# Companies accounts info...



## Kriminal (Jan 11, 2007)

Is there anywhere online I can get information such as annual turnover, profit/loss, etc. ?

It's just that I have an interview tomorrow regarding an accounting position, and this would be great info to have, but I just can't seem to find a darn site that provides this kind of info.


----------



## Shiny (Apr 23, 2007)

If the company is "Ltd", you can get the info from Companies House, but a small fee applies.

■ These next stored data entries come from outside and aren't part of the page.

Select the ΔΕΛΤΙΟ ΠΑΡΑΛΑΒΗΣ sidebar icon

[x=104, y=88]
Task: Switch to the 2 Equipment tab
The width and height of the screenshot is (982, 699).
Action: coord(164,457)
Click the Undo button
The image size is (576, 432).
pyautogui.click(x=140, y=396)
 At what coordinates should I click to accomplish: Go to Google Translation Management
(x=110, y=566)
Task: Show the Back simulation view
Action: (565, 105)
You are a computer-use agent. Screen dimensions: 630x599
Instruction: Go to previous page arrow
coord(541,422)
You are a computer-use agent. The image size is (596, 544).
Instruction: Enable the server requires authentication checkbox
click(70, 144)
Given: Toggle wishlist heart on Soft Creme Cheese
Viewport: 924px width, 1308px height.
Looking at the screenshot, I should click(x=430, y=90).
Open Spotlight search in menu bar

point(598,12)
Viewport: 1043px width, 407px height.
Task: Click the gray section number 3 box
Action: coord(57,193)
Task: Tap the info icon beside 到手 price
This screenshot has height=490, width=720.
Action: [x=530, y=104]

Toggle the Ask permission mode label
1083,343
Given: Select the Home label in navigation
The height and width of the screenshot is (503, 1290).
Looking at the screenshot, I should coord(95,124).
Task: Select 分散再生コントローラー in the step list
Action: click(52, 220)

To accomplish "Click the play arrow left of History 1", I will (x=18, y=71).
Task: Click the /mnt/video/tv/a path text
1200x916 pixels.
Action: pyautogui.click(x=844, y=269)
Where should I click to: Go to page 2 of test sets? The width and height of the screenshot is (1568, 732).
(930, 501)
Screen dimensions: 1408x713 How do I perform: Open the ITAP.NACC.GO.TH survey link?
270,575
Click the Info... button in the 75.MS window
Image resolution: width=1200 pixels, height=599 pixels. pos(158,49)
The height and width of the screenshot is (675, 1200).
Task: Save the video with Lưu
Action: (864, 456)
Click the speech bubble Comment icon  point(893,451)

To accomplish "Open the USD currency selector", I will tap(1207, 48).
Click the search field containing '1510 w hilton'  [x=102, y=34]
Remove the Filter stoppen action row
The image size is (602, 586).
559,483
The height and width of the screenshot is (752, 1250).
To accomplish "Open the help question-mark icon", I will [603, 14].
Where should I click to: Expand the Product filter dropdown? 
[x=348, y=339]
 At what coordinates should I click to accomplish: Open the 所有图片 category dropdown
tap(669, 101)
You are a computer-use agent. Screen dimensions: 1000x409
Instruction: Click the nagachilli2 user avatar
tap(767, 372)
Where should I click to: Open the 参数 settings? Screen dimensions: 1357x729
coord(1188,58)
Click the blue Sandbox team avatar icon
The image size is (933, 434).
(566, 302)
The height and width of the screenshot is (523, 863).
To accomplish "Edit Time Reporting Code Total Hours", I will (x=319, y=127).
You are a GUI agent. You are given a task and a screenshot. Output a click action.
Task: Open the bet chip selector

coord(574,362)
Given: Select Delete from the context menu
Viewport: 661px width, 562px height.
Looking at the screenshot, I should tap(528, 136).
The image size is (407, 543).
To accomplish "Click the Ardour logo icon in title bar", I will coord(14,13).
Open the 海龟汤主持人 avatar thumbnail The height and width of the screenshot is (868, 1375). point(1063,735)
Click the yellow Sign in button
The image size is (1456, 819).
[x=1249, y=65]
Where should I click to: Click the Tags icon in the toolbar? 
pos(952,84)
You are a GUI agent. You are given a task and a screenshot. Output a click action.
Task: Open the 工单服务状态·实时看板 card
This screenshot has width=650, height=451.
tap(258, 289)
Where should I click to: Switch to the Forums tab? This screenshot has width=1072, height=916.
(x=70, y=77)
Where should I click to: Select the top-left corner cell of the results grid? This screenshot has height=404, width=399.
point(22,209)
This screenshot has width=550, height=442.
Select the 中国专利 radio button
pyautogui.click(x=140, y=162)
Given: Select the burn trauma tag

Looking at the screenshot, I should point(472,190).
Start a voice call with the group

http://wck2.companieshouse.gov.uk/f47c21615b861ae91fa29240590bb203/wcframe?name=accessCompanyInfo


----------



## mattsbmw (Jul 20, 2008)

Shiny said:


> If the company is "Ltd", you can get the info from Companies House, but a small fee applies.
> 
> http://wck2.companieshouse.gov.uk/f47c21615b861ae91fa29240590bb203/wcframe?name=accessCompanyInfo


Dependant upon the size of the company it wont provide a profit and loss account but you can work out the retained profit for the year


----------



## Ben_ZS (Sep 28, 2008)

http://www.companiesintheuk.co.uk/

Is that any good to you, although looks like you have to pay.....


----------



## Kriminal (Jan 11, 2007)

Thanks guys. Helpful as always - time for me to get studying for tomorrow afternoon :thumb:


----------